What we're seeing live this week!
Thursday, March 12: Craft Spells
I first fell in love with Craft Spells back in 2011, when I heard most perfect song "After the Moment." It was the Second Summer of Chillwave when the band (really just one man, Justin Vallesteros) first burst onto the scene, and while his debut record — the wispy, dreamy Idle Labour — was solid, it was this song that really lured me in, its bouncy keyboard line and effortless refrain reminiscent of a lost New Order single (even the cover art looks New Order-y). Three and a half years later, Vallesteros has moved past his New Order worship, but not his Peter Hook-approved (we're sure) focus on vibes. His latest offering, Nausea, is the result of a year spent with intense writer's block, during which he learned to play piano, moved from California to Seattle, and stepped away from social media—which was causing him actual nausea, he claims (us too Justin, us too). Along the way he picked up a full band and recorded Nausea, a lusher, twinkly-er collection of dream pop gems. He brings them to Boot & Saddle this Thursday; show up early for likeminded Philly haze-pop confessionalists and band to watch, Suburban Living.
8:30 at Boot & Saddle, 1131 S. Broad St., $10–12. Tickets available here.
Friday, March 13: Will Butler
Will Butler, Canadian musician, is perhaps best known for his contributions to sweeping indie giants Arcade Fire, and for sharing his DNA (and most letters of his name) with older brother and Arcade founder Win. In Arcade Fire, he's more of a side man (although anyone who's seen the band live can attest to his zest for antics) — but it turns out he has front man tendencies, too. His debut solo record, Policy (out yesterday) is a quirky, fun romp through new wave, rockabilly, rock, and more, that shies away from Arcade Fire's big question themes in favor of spontaneity and charm. Cobbled together from song fragments he'd been nursing for years, it already feels classic — and this Friday, he'll bring the songs to life in his first headlining tour in his 10+ year career. We recommend this show because Will's a great talent … but for hardcore Arcade Fire fans looking for a chance to get intimate (à la their First Unitarian Church performance more than a decade back) … we suppose this works for those purposes too.
8:30 at Boot & Saddle, 1131 S. Broad St., sold out.

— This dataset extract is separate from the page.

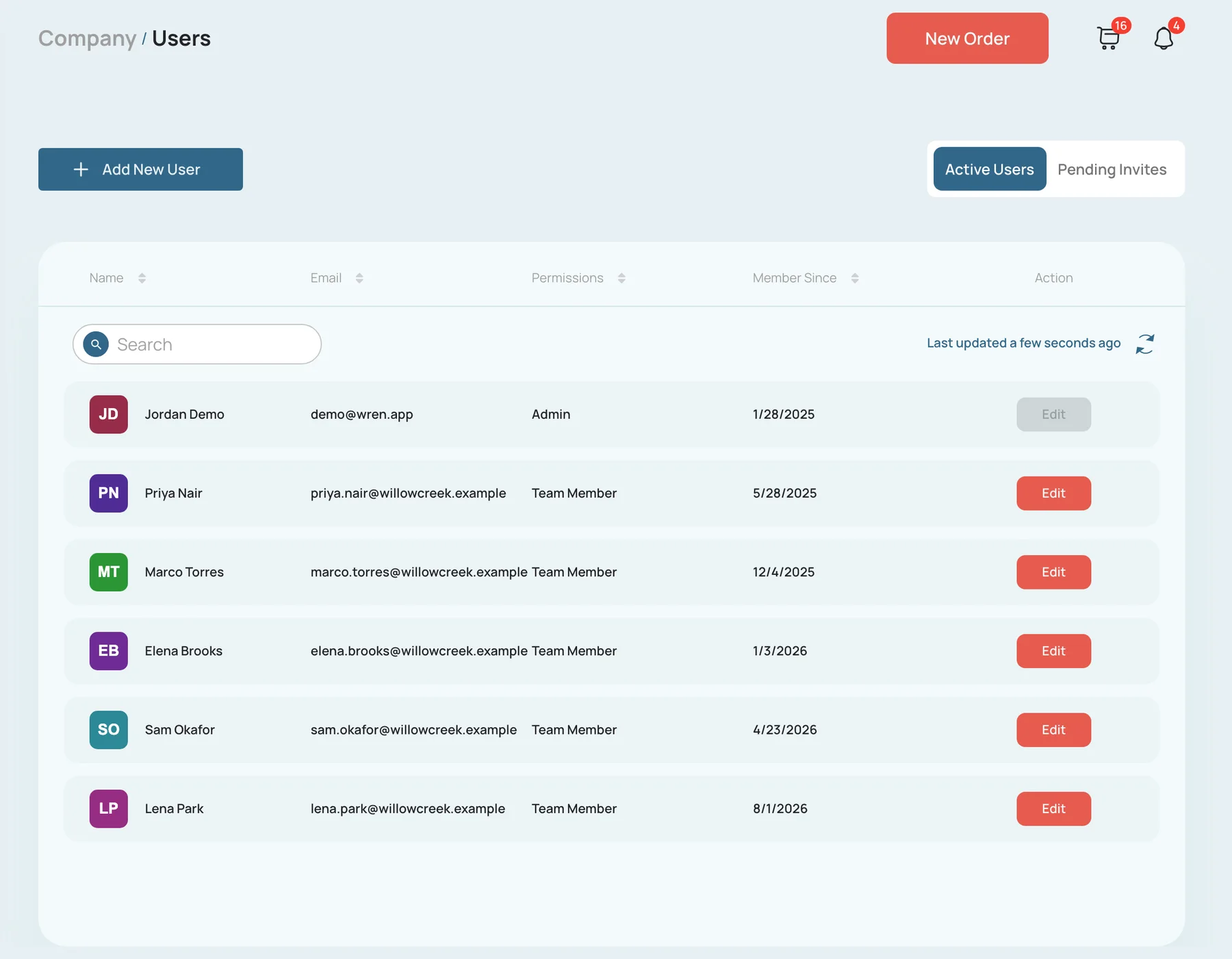Click Add New User button
Image resolution: width=1232 pixels, height=959 pixels.
pos(140,169)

Saturday, March 14: Conversations
For the past decade, Jessica and Josh Craft have been intimately involved in the local music scene, whether performing, teaching, or acting as advocates for music education. As Founding Executive Director and Program Director for Rock to the Future, they've literally made it their business teaching music to disadvantaged kids; when not inspiring youths they play with their own band, Conversations. The latest offshoot of the band Conversations with Enemies (who were legit one of our fave acts back in their heyday) — Conversations offers the same cheery indie pop energy you've come to expect of the pair, but trades CWE's horns and Eastern stomp for a low-key, folksy twang that puts the focus back on Craft's wordy, confessional-style lyrics. This Saturday they celebrate the release of debut record Totally Redeem Yourself with a release party at PhilaMOCA — show up early for two openers that were also once a part of awesome bands (and still rule now): Dead Milkmen Joe Jack Talcum plus Dogs on Acid (featuring members of Algernon Cadwallader).
7:00 at PhilaMOCA, 531 N. 12th St., $7–10. Tickets available at the door.
Sunday, March 15: Satellite Hearts
Satellite Hearts won me over just two weeks ago, opening for Illinois at Johnny Brenda's. It was a freezing, snowy night, the kind that chills you to the bone. Yet the trio's infectious, high-energy jams easily warmed the crowd like whiskey down the hatch: bold, complex, and with a good kick. Formed in 2009 by friends in New Hope, Pa. (they've since relocated to Philly), Satellite Hearts were inspired to kick things up a notch after a nod from Ween front man Dean Ween (also a New Hope-r); they boast an almost cult-like following in New Hope these days as a result. And while they haven't quite reached those levels of popularity in Philly — yet — we'd be lying if we said we don't think they'll get there. Combining classic rock'n roll tropes with brash punk attitude and insatiable live energy that recollects early Strokes, before they became old and disillusioned—Satellite Hearts stand out thanks to a hunger and rawness impossible to fake. They headline KFN this Sunday; come lose yourself in rock'n roll vibes.
8:00 at Kung Fu Necktie, 1250 N. Front St., $6. Tickets available at the door.